#### TEXTE DU DOCUMENT
Revue des revues
Elle fait l’objet du dossier du mois du Asian Defence Journal de février 1998. Il se compose d’une étude générale de Prasun K. Sengupla, un entretien avec le vice-Premier ministre et ministre de la Défense Tony Tan, et un article sur chacune des trois armées.
L’armée singapourienne est très jeune puisqu’elle est née avec l’indépendance, en 1967. La cité-État s’est construit un dispositif de défense parmi les plus modernes, tout en cherchant à consolider son environnement par des mesures de confiance, surtout avec les pays de l’Ansea. En particulier, Singapour pratique une politique claire dans ses acquisitions de matériels, sa défense et ses alliances. La politique de sécurité n’est pas basée sur la perception d’une menace existante, mais sur un concept de « sécurité totale » qui prend en compte la petite taille du pays, sa position géographique, son manque de ressources naturelles, sa dépendance des réseaux commerciaux globaux pour sa survie économique, et sa diversité de races, de langues et de religions. En conséquence, la doctrine de sécurité totale englobe la « défense totale », la diplomatie et la stabilité intérieure. Elle ne repose pas seulement sur les forces armées, mais également sur la population civile dont chaque secteur est mobilisé et joue un rôle. La stabilité intérieure est un facteur essentiel pour qu’en cas de menace, qu’elle soit militaire ou non, tous les Singapouriens se dressent d’un bloc. Cette stabilité vise à maintenir une cohésion nationale qui est basée sur le respect de la diversité de la population.

#### Entrées enregistrées
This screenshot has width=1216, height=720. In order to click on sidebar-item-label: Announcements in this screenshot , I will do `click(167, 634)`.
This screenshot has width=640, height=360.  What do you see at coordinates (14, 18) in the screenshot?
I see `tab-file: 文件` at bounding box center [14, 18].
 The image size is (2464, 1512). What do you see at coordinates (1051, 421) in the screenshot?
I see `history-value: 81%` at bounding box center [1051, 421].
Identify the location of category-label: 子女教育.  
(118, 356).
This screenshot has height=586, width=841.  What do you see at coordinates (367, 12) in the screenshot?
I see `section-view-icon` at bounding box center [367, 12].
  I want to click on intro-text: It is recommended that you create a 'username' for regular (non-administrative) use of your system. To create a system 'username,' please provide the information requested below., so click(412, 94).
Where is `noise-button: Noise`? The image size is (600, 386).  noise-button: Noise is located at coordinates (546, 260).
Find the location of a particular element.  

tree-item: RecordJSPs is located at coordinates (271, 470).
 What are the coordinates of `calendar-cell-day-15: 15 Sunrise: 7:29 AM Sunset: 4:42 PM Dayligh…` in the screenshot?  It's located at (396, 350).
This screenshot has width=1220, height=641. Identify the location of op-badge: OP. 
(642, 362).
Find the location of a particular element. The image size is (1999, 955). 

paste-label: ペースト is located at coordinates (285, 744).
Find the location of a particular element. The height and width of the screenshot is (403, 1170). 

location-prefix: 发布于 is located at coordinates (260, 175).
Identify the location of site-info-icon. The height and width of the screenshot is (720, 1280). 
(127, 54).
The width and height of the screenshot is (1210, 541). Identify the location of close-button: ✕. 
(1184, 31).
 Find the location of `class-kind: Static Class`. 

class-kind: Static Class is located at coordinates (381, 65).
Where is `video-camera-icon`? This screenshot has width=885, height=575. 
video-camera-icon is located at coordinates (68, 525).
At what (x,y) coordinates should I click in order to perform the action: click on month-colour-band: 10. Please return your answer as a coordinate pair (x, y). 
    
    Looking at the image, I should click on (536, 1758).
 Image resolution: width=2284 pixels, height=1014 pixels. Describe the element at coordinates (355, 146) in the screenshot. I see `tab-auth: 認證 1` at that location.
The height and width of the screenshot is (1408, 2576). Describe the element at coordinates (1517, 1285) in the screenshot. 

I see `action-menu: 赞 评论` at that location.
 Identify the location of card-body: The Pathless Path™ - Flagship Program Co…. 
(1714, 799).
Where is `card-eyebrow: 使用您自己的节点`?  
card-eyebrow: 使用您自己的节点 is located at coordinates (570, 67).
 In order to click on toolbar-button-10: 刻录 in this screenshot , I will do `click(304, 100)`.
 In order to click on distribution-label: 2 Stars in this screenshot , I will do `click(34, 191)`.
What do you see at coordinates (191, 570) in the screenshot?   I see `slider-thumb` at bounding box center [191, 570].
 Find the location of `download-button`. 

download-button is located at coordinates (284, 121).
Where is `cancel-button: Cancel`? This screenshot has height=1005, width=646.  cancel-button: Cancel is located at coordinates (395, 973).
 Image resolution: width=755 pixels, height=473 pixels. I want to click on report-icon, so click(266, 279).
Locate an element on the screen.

#### CONSIGNE DE TRAVAIL 1
Veuillez recopier mot pour mot le passage du texte sur l’armée singapourienne, de « Revue des revues » à « des trois armées. ».
#### CONSIGNE DE TRAVAIL 2
D’après le texte sur l’armée singapourienne, en quelle année cette armée est-elle née ?
Ces enregistrements n’ont aucun lien avec le texte sur l’armée singapourienne.

#### RÉSULTAT ATTENDU 1
Revue des revues
Elle fait l’objet du dossier du mois du Asian Defence Journal de février 1998. Il se compose d’une étude générale de Prasun K. Sengupla, un entretien avec le vice-Premier ministre et ministre de la Défense Tony Tan, et un article sur chacune des trois armées.

#### RÉSULTAT ATTENDU 2
En 1967, avec l’indépendance.